Amazon announced it is looking for a place to build its second headquarters in the U.S. The project is worth $5 billion, and it launched a bidding war among different states, hoping to secure the lucrative deal.
According to Channel News Asia, Amazon has received 238 pitches from different locations across North America. Thousands of jobs are expected to be created on top of the $5 billion investment from Amazon. Clearly, any state that will win the bid would be like hitting the jackpot in the lottery.
Of course, bidders will add extra incentives to sweeten their bid. Newark, New Jersey offers $7 billion in tax breaks, while Illinois and Chicago offer $2 billion in incentives such as state tax breaks and property tax discounts. Amazon revealed it wants its search for the next destination to be a public process. It added criteria such as places with over a million population and strong technical talent and a business-friendly environment which is close to an international airport and mass transit.
Just how lucrative Amazon’s second HQ is?

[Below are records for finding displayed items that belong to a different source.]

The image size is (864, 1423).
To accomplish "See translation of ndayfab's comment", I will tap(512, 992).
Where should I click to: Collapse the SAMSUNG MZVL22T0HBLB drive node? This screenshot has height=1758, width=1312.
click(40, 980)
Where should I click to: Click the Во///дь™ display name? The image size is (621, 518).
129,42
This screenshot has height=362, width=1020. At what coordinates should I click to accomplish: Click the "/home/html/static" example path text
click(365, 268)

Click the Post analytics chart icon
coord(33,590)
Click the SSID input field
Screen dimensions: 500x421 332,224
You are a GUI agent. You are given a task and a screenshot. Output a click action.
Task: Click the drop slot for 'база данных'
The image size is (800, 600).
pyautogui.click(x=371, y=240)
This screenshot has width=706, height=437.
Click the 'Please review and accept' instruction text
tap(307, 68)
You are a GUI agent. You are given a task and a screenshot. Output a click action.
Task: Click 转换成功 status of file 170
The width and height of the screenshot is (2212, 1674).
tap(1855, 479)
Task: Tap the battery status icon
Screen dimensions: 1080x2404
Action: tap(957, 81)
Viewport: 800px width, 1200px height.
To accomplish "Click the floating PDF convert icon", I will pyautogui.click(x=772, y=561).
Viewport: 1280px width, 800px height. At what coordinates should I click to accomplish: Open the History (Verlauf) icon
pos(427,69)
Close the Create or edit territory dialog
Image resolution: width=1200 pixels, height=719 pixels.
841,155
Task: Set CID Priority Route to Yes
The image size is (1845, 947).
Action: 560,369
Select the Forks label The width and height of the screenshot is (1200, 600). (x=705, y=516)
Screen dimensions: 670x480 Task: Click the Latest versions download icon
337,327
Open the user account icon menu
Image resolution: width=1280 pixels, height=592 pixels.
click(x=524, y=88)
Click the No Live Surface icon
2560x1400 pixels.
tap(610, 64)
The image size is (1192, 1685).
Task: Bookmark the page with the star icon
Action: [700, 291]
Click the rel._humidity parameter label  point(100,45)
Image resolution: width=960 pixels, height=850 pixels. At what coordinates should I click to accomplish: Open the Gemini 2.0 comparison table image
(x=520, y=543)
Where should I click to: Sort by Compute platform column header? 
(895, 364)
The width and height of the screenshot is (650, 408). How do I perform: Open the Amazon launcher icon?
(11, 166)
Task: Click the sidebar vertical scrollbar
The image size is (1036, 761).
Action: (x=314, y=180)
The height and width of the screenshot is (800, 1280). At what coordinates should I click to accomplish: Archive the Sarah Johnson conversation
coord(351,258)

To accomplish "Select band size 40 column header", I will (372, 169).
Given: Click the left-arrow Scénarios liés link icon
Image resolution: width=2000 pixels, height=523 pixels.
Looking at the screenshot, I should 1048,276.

A study by World Business Chicago revealed that it could generate $341 billion in spending in the next 17 years. This prompted Puerto Rico to submit its even though it is still reeling from the effects of Hurricane Maria. Awarding Puerto Rico the deal might be a little farfetched given that most of the island still has no electricity and infrastructures prove to be a challenge. Additionally, the population of Ceiba in Puerto Rico is only 13,000, which falls to one of the requirements of Amazon.
If Amazon wants to attract the best talents, Ontario, Toronto and Vancouver offer its immigration policy, which will make it easier for tech talents to join the Amazon workforce.
On the other hand, despite the richness and economic advantages Amazon’s second headquarters could bring, there are some states that are not interested in having it. Vermont, Arkansas, North Dakota, South Dakota, Hawaii, Wyoming, and Montana are the only states or regions in the U.S. that did not submit a bid for hosting the headquarters.
In reality, getting the nod for Amazon’s second HQ is not all positives. There could be some negatives, too. Local talents could suffer, especially if the STEM program in the city is not that desirable. Workers from various places will flood the city. There is also the potential problems in increased house prices and worsening traffic.
Moody’s Analytics claims their top picks are Austin, Atlanta, and Philadelphia, while Forbes suggests winner bidder could be Philadelphia. The New York Times bets on Denver, and Geekwire gives its vote to Toronto.
Urban Planning professor C.J. Gabbe says no one will be able to say to an Amazon headquarters. “Cities may be viewing this as a loss leader. Even if it’s a break-even proposition in the shorter term, they see it as an opportunity for more medium- and long-term economic development,” he added.
The Amazon Policy Twitter account gave a hint on the areas that have caught their attention so far. It has tweeted about or retweeted about Dallas, Washington D.C., Colorado and Massachusetts. Amazon said they will reveal the winning bidder next year.